In April 2023, we entered into a subscription agreement with Dr. Huh to settle $1,130,775 in related party loans made to us. We issued a $1,130,775 related party unsecured convertible promissory note, with the same terms as the April 2023 Convertible Notes, and warrants to purchase 1,884,625 shares of our common stock, with the same terms as the April 2023 Convertible Note Warrants.
As at December 31, 2023, the April 2023 Convertible Notes were in default.
December 2023 Convertible Note
In December 2023, we entered into additional subscription agreements for the issuance of convertible promissory notes, pursuant to which we issued convertible notes in the aggregate principal amount of $1,000,000 (the “December 2023 Convertible Notes”). In addition, certain holders of April 2023 Convertible Notes agreed to exchange the aggregate amount of $187,950 of April 2023 Convertible Notes, including the accrued interest, into the same amount of December 2023 Convertible Notes.

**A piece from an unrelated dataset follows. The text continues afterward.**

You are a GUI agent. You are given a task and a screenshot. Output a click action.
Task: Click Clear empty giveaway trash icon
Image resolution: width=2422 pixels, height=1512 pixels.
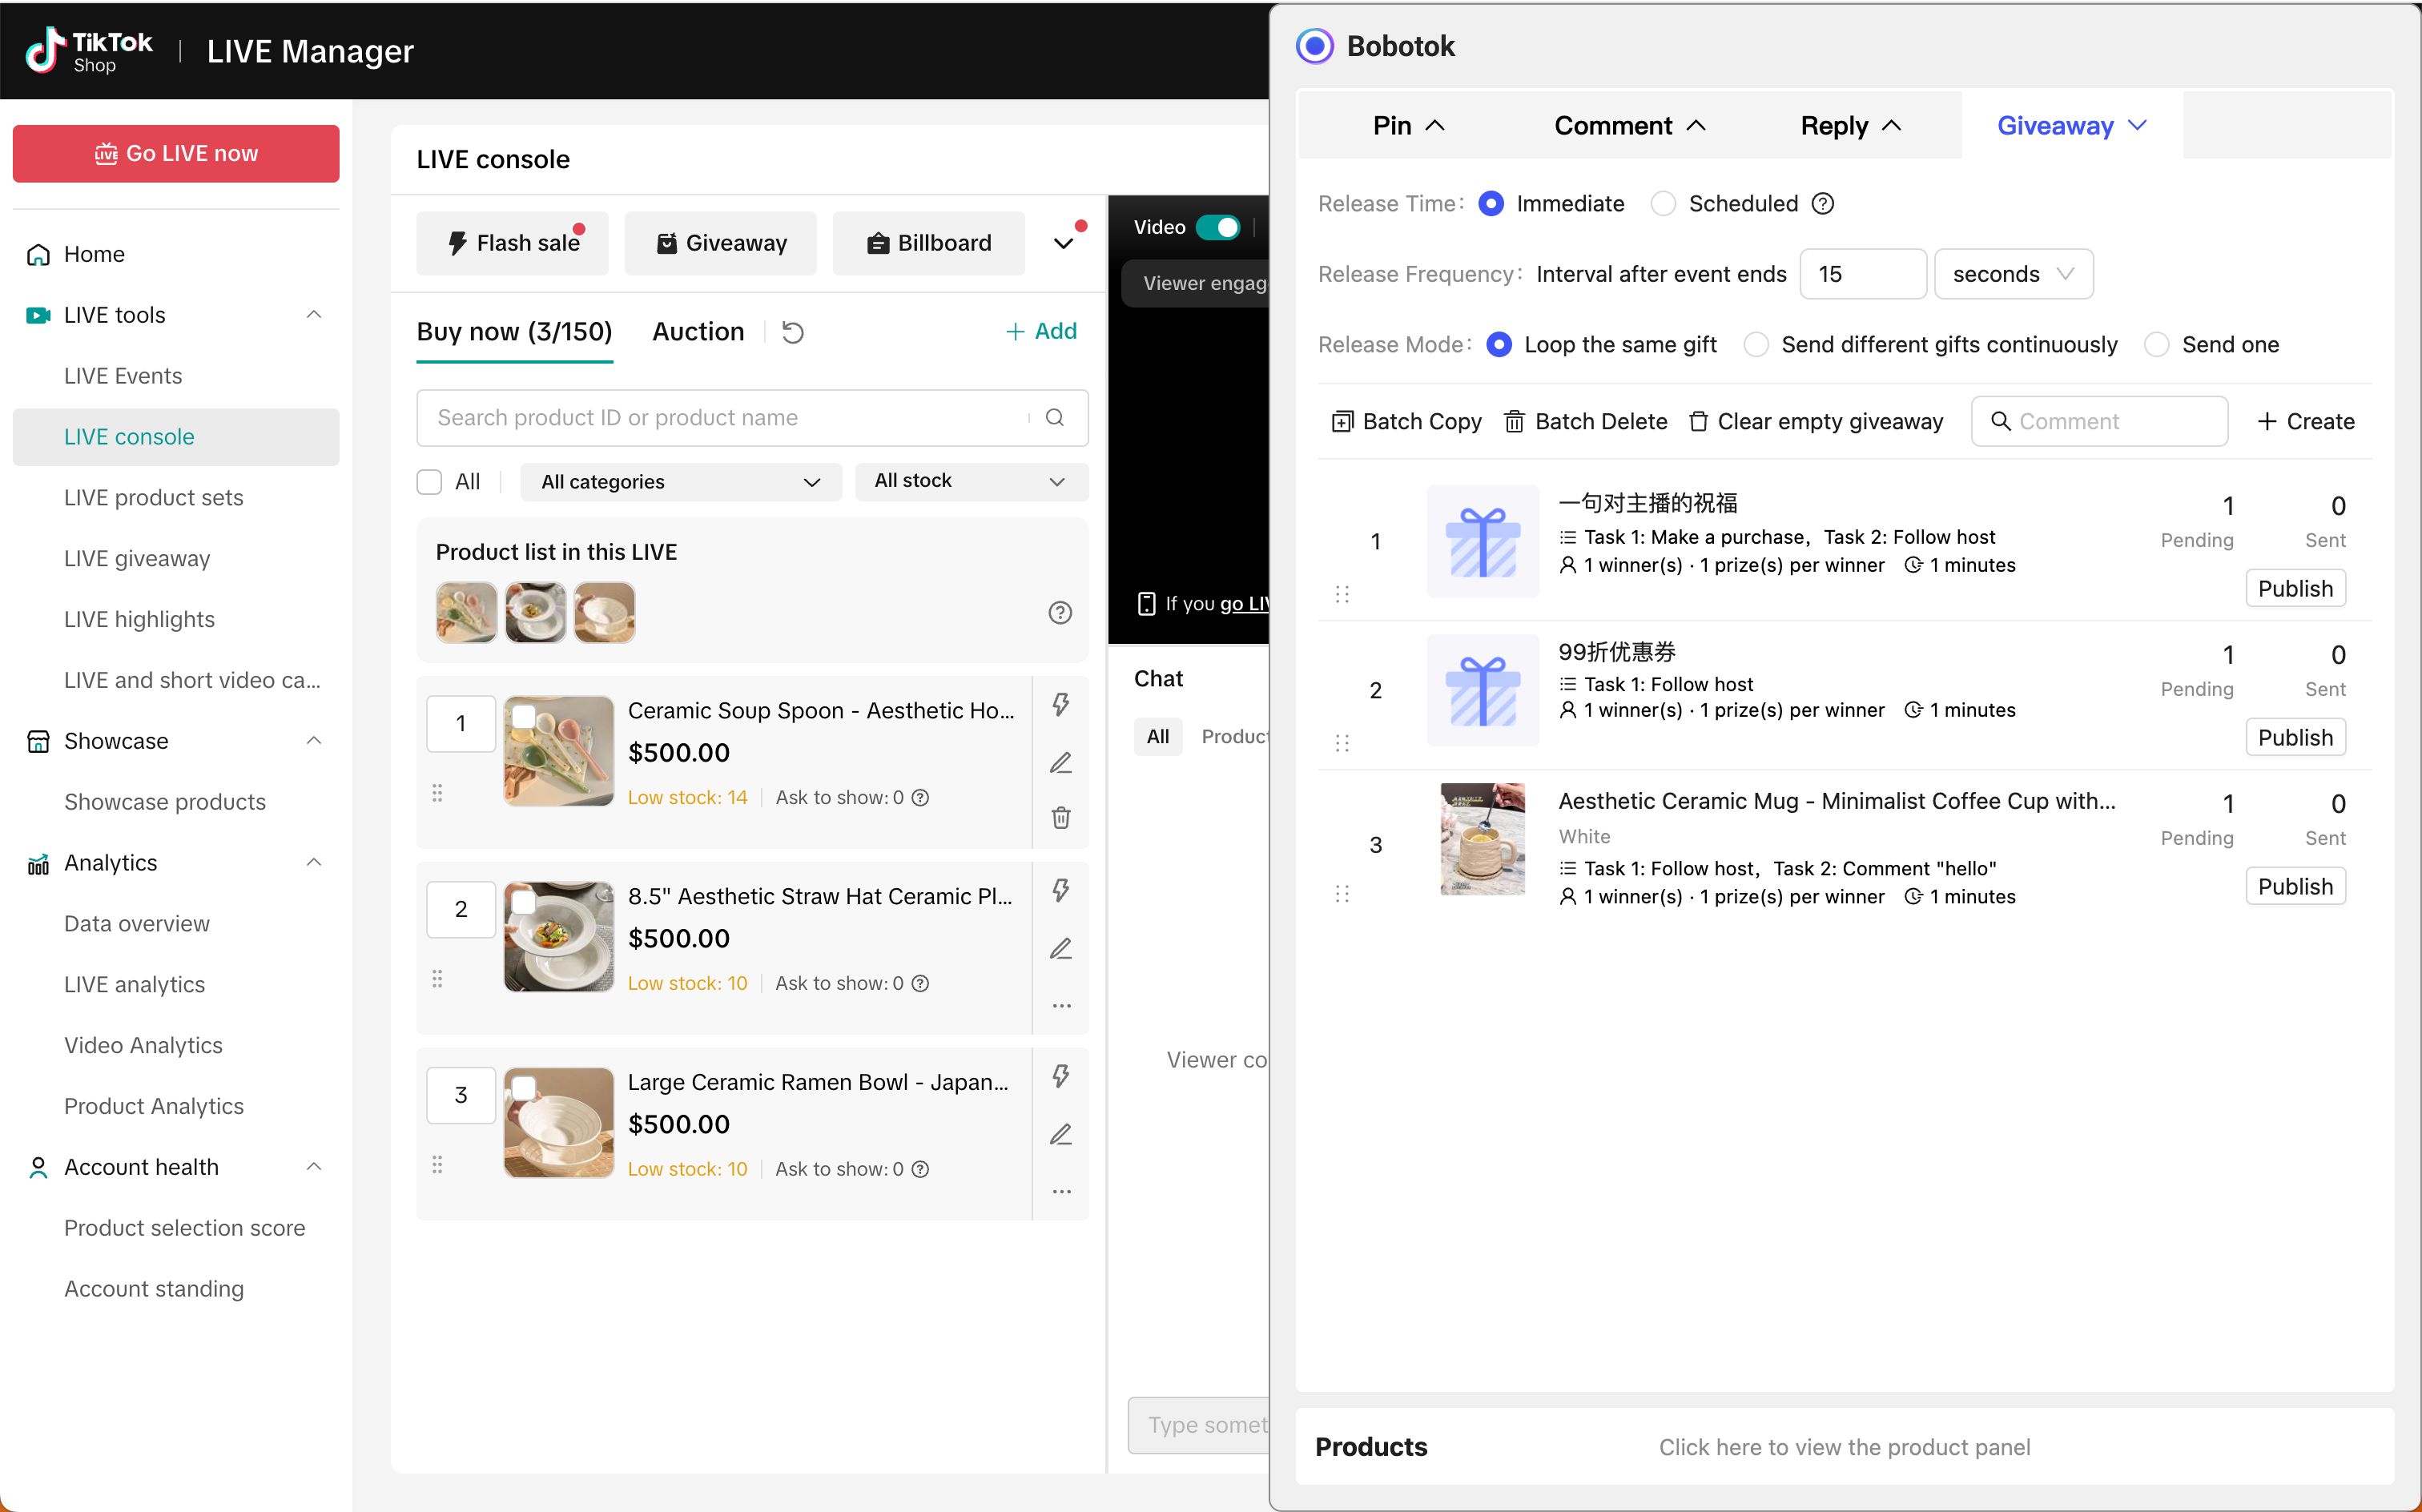(1697, 421)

In January 2024, we completed an additional close of the December 2023 Convertible Notes pursuant to which (i) we issued December 2023 Convertible Notes in the aggregate principal amount of $675,000 and (ii) certain April 2023 Convertible Notes previously issued in the aggregate original principal amount of $240,000 were exchanged for December 2023 Convertible Notes.
In February 2024, we completed a final closing of the December 2023 Convertible Notes and entered into separate subscription agreements in the aggregate principal amount of $63,000.
The December 2023 Convertible Notes bear an interest rate of 10% per annum and have a maturity date of December 18, 2024. The terms of the December 2023 Convertible Notes provide for automatic conversion of the outstanding principal amount of the December 2023 Convertible Notes and all accrued and unpaid interest upon a business combination (as defined in the agreement) into our common stock at the Conversion Price (the “Automatic Conversion Feature”). The Conversion Price is determined by reference to the purchase price payable in connection with such business combination, multiplied by 70%, where
the price per share of the common stock is determined by reference to the 30-day volume weighted average price of our common stock on the public exchange immediately prior to conversion, resulting in 43% discount on the issuance price in the a business combination (the Automatic Discount”). If a business combination does not occur prior to the maturity date of the December 2023 Convertible Notes and if our Common Stock is listed on a public exchange as of such date, then the holders have the right, at their option, to convert the outstanding principal amount of the December 2023 Convertible Notes (and all accrued and unpaid interest thereof) into the shares of our common stock at a price equal to the 30-day volume weighted average price of our common stock on the public exchange on which it is traded multiplied by 90% (the “Optional Conversion Feature”).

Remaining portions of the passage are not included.